Barbary falcon


The Barbary falcon is a medium-sized falcon about the size of a crow. This bird of prey is mainly resident.

Description

The Barbary falcon is a bird of semi-desert and dry open hills. It typically lays its eggs in cliff-ledge nests.
It is similar to the peregrine falcon, but smaller at 33–39 cm length with a wingspan of 76–98 cm. Recently, it has been found to be genetically similar to other subspecies of Peregrine falcon, so it is now considered a subspecies.
The female is larger than the male. It resembles its relative in general structure.
Adults have paler grey-blue upperparts than the peregrine, and often have a buff wash to the barred underparts, whereas the larger species has a white background color. The nape is rufous, but this is difficult to see.
Sexes are similar, apart from size, but the young birds have brown upperparts and streaked underparts.

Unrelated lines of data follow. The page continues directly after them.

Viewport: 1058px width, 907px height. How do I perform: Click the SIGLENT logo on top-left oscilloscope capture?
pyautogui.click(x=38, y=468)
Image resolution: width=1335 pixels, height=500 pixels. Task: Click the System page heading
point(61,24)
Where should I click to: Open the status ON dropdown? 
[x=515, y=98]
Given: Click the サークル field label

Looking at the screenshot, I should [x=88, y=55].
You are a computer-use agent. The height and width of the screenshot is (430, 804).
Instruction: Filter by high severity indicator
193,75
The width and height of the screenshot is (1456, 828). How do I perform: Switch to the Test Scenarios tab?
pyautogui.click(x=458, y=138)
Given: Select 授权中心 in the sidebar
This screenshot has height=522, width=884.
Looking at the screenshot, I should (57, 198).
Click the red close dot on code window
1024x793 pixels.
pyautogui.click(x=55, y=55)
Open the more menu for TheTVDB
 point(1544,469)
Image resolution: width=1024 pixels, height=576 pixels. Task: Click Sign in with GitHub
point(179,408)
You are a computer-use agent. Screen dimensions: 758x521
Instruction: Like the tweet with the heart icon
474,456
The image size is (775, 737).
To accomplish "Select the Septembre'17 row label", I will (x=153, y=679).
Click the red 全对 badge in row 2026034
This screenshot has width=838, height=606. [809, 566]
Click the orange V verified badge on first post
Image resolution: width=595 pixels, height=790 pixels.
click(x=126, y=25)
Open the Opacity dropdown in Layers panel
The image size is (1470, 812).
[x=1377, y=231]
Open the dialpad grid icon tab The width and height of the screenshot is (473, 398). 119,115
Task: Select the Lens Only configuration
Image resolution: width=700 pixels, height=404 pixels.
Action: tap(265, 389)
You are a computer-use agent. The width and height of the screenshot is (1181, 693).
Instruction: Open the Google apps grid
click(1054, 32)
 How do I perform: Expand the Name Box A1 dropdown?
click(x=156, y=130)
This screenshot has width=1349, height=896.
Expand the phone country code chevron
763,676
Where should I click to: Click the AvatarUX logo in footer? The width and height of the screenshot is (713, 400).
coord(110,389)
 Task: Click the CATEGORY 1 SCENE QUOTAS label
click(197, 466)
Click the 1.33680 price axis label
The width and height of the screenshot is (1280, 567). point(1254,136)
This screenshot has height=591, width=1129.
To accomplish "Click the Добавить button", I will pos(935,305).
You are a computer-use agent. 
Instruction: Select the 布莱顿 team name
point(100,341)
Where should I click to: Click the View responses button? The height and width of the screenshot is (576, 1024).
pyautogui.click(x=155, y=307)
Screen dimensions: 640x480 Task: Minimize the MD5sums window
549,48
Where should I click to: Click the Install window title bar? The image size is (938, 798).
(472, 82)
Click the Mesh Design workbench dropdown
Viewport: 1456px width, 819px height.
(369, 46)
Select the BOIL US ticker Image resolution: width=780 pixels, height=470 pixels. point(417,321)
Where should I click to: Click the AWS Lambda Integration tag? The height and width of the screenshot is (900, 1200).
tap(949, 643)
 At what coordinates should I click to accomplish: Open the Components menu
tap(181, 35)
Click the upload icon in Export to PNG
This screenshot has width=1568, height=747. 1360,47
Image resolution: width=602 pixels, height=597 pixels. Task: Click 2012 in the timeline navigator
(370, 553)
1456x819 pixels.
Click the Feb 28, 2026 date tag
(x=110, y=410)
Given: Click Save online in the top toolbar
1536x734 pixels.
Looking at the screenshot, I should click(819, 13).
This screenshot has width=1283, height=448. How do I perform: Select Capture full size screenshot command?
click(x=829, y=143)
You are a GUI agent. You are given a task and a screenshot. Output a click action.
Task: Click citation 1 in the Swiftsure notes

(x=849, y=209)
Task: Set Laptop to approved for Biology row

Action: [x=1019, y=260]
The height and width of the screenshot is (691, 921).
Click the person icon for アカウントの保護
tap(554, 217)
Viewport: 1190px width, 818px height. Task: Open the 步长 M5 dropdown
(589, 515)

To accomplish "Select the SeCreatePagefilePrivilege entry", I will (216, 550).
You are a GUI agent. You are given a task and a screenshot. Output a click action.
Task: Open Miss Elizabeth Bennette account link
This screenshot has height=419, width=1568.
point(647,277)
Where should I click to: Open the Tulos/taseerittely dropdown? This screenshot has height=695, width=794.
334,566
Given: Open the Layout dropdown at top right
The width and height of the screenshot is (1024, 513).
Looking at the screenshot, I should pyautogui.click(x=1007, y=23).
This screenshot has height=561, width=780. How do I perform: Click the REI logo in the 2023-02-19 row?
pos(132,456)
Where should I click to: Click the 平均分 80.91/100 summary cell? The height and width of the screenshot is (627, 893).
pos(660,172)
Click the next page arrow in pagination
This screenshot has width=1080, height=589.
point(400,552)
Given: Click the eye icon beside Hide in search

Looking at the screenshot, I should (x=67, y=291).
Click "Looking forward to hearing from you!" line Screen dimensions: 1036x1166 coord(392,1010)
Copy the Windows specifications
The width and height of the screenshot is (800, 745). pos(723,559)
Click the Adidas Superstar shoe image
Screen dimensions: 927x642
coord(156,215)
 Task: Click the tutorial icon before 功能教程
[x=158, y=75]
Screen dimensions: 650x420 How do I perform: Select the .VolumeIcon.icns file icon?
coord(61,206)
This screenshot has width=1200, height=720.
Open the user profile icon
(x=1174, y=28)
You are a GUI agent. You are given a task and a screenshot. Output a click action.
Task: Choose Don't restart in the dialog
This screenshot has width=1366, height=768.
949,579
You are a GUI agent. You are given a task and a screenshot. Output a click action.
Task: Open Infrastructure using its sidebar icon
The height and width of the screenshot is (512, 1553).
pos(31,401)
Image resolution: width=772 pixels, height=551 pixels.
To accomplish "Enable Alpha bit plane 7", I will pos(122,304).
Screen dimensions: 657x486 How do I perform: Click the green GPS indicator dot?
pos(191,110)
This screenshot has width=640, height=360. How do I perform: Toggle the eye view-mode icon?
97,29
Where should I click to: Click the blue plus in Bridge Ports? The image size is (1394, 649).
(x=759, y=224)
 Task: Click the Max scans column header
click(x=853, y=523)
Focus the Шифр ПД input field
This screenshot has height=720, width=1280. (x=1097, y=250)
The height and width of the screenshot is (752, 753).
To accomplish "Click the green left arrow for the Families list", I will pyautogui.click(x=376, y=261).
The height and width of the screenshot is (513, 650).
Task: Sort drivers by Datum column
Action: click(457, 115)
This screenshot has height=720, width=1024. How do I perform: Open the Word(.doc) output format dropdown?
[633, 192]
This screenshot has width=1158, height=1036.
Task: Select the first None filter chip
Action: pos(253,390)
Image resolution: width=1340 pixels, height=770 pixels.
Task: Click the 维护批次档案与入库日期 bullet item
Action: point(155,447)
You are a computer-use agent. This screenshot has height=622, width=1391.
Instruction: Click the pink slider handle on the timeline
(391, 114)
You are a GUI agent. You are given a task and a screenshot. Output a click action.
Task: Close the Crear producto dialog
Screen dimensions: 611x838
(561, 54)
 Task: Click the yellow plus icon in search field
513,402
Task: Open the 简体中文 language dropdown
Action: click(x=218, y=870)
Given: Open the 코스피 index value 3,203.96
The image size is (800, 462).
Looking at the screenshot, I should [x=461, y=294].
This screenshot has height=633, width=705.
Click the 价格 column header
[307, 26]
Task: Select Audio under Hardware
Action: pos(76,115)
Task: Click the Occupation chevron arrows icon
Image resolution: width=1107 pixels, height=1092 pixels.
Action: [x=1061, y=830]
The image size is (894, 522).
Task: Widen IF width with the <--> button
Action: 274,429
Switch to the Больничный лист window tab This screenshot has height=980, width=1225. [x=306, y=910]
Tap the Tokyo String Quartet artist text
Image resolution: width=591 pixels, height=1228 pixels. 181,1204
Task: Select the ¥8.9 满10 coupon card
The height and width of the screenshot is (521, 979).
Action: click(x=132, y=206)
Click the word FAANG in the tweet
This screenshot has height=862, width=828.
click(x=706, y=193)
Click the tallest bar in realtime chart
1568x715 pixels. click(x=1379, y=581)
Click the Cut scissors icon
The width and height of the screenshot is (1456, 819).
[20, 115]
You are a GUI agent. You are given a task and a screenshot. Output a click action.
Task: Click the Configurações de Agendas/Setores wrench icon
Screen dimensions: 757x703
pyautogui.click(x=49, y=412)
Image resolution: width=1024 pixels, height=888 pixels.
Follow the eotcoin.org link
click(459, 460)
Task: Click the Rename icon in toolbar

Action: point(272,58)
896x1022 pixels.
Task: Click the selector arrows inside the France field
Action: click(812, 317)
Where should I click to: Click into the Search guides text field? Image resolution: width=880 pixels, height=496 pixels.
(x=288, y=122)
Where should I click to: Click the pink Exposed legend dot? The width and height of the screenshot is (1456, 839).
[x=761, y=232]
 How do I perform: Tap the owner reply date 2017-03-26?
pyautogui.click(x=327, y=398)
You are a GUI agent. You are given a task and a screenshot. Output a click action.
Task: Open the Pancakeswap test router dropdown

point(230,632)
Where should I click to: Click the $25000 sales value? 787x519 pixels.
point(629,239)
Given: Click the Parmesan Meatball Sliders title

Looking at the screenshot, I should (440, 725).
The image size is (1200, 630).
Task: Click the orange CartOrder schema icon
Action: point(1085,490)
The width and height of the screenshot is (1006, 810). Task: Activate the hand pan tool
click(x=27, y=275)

The streaking is lighter than in the juvenile peregrine.
The call is a high-pitched "rek-rek-rek".
The Barbary falcon also bears some resemblance to the lanner falcon, but can be distinguished from that species at rest by the head-pattern, and in flight, by the proportions, flight action and underwing pattern.

Distribution

The Barbary falcon is native to Northern and Eastern parts of Africa. It is also common in Middle East, Central Asia and South Asia, particularly in Afghanistan, China, India, Iran, Iraq, Israel, Jordan, Kazakhstan, Kuwait, Kyrgyzstan, Libya, Oman, Pakistan, Saudi Arabia, Syria, Tajikistan, Turkmenistan, United Arab Emirates and Uzbekistan. It is vagrant in Burkina Faso, Cameroon, Djibouti, Greece, Italy, Kenya, Lebanon, Mali, Malta, Nepal, Portugal, Qatar, Senegal and parts of Turkey not in Europe.

Taxonomy

The Barbary falcon differs in appearance from the peregrine falcon according to Gloger's rule. The genetic distance is slight and the species form a close-knit and somewhat paraphyletic group in DNA sequence analyses. In fact, some taxonomic authorities consider it conspecific. They differ more in behavior, ecology and anatomy than usual for conspecifics. They are able to produce fertile hybrids, but they are generally allopatric and only co-occur during breeding season in small areas such as the Maghreb, the Punjab, Khorasan, and possibly the Mongolian Altai, and there is clear evidence of assortative mating with hybridization hardly ever occurring under natural conditions. In short, though they occupy adjacent territories, they breed at different times of year and Barbary falcons virtually never breed with peregrines in nature.
Assuming a genetic distance of 2% in hierofalcons corresponds to a divergence roughly 200,000–130,000 years ago, the 0.6–0.7% genetic distance in the peregrine-Barbary falcon complex suggests its current taxa evolved in the Late Pleistocene some 100,000 years ago or less, but before the Upper Paleolithic. The presumed time of divergence between peregrine and Barbary falcons approximately coincides with the start of the last ice age, when desertification was prominent in North Africa and the Middle East, and the Persian Gulf became a landlocked inland sea that slowly dried up. Populations of ancestral "peregrinoid" falcons living in marginal habitat at the fringe of the African-Middle Eastern desert belt either adapted, or left for better habitat, or became extinct. During interstadials, deserts receded and the aridland and humidland populations could expand to contact again, causing some limited gene flow. This scenario by and large parallels the proposed evolutionary history of the saker falcon in relation to the other hierofalcons; indeed, that group shows similar patterns of molecular paraphyly though it is of somewhat earlier origin.
The fossil record adds little to the issue. A humerus some 9,000 years old from the Aswan area in Egypt, where Falco peregrinus minor occurs today, was identified to belong to the peregrine. The Barbary falcon is one of the rare cases that may arguably be considered a species under the biological species concept, but certainly not under the phylogenetic species concept rather than the other way around as usual. This case demonstrates that what makes a "species" is not only its descent, but also occurs to a population in the course of evolution, how it adapts, and how this affects its reproductive isolation from sister taxa.